» **Your goal**
Type out the records again, exactly as they are.

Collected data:

********

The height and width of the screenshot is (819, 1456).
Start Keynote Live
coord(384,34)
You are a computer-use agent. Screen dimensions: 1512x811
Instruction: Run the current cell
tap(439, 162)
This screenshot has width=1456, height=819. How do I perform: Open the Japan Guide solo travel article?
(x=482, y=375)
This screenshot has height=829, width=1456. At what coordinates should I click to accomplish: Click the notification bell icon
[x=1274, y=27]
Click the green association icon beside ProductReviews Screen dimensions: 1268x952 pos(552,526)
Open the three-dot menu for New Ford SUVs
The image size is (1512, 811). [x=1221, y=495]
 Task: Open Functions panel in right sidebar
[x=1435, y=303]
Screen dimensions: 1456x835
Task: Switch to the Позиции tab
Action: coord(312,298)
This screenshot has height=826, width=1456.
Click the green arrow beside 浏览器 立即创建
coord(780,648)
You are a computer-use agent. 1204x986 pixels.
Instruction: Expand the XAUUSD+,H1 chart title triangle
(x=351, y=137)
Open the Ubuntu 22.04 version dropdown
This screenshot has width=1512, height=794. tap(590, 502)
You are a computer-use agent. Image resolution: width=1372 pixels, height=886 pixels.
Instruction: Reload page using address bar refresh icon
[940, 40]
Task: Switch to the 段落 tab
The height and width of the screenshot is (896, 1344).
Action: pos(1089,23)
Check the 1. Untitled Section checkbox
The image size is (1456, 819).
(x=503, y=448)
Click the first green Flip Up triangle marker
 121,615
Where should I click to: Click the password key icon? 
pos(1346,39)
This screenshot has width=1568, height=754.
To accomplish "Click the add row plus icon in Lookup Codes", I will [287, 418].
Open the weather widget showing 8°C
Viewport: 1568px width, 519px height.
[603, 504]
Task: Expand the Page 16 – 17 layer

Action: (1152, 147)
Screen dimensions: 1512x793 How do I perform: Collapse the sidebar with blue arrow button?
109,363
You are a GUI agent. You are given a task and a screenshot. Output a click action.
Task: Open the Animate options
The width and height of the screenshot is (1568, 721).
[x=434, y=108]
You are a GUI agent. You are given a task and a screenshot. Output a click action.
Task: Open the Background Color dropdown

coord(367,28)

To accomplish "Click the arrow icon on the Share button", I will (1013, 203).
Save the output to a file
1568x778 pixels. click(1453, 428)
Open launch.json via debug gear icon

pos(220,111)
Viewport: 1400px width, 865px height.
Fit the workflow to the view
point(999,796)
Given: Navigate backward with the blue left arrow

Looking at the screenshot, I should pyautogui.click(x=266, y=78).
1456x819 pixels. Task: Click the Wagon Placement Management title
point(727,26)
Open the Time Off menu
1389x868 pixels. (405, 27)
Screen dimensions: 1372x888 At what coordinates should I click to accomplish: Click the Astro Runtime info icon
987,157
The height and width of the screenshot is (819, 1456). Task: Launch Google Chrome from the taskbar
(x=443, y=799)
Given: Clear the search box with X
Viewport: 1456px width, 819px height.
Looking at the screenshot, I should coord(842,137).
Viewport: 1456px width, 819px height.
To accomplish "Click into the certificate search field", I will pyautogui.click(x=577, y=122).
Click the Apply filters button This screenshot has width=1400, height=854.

********

» **Reply**
The height and width of the screenshot is (819, 1456).
Start Keynote Live
coord(384,34)
You are a computer-use agent. Screen dimensions: 1512x811
Instruction: Run the current cell
tap(439, 162)
This screenshot has width=1456, height=819. How do I perform: Open the Japan Guide solo travel article?
(x=482, y=375)
This screenshot has height=829, width=1456. At what coordinates should I click to accomplish: Click the notification bell icon
[x=1274, y=27]
Click the green association icon beside ProductReviews Screen dimensions: 1268x952 pos(552,526)
Open the three-dot menu for New Ford SUVs
The image size is (1512, 811). [x=1221, y=495]
 Task: Open Functions panel in right sidebar
[x=1435, y=303]
Screen dimensions: 1456x835
Task: Switch to the Позиции tab
Action: coord(312,298)
This screenshot has height=826, width=1456.
Click the green arrow beside 浏览器 立即创建
coord(780,648)
You are a computer-use agent. 1204x986 pixels.
Instruction: Expand the XAUUSD+,H1 chart title triangle
(x=351, y=137)
Open the Ubuntu 22.04 version dropdown
This screenshot has width=1512, height=794. tap(590, 502)
You are a computer-use agent. Image resolution: width=1372 pixels, height=886 pixels.
Instruction: Reload page using address bar refresh icon
[940, 40]
Task: Switch to the 段落 tab
The height and width of the screenshot is (896, 1344).
Action: pos(1089,23)
Check the 1. Untitled Section checkbox
The image size is (1456, 819).
(x=503, y=448)
Click the first green Flip Up triangle marker
 121,615
Where should I click to: Click the password key icon? 
pos(1346,39)
This screenshot has width=1568, height=754.
To accomplish "Click the add row plus icon in Lookup Codes", I will [287, 418].
Open the weather widget showing 8°C
Viewport: 1568px width, 519px height.
[603, 504]
Task: Expand the Page 16 – 17 layer

Action: (1152, 147)
Screen dimensions: 1512x793 How do I perform: Collapse the sidebar with blue arrow button?
109,363
You are a GUI agent. You are given a task and a screenshot. Output a click action.
Task: Open the Animate options
The width and height of the screenshot is (1568, 721).
[x=434, y=108]
You are a GUI agent. You are given a task and a screenshot. Output a click action.
Task: Open the Background Color dropdown

coord(367,28)

To accomplish "Click the arrow icon on the Share button", I will (1013, 203).
Save the output to a file
1568x778 pixels. click(1453, 428)
Open launch.json via debug gear icon

pos(220,111)
Viewport: 1400px width, 865px height.
Fit the workflow to the view
point(999,796)
Given: Navigate backward with the blue left arrow

Looking at the screenshot, I should pyautogui.click(x=266, y=78).
1456x819 pixels. Task: Click the Wagon Placement Management title
point(727,26)
Open the Time Off menu
1389x868 pixels. (405, 27)
Screen dimensions: 1372x888 At what coordinates should I click to accomplish: Click the Astro Runtime info icon
987,157
The height and width of the screenshot is (819, 1456). Task: Launch Google Chrome from the taskbar
(x=443, y=799)
Given: Clear the search box with X
Viewport: 1456px width, 819px height.
Looking at the screenshot, I should coord(842,137).
Viewport: 1456px width, 819px height.
To accomplish "Click into the certificate search field", I will pyautogui.click(x=577, y=122).
Click the Apply filters button This screenshot has width=1400, height=854.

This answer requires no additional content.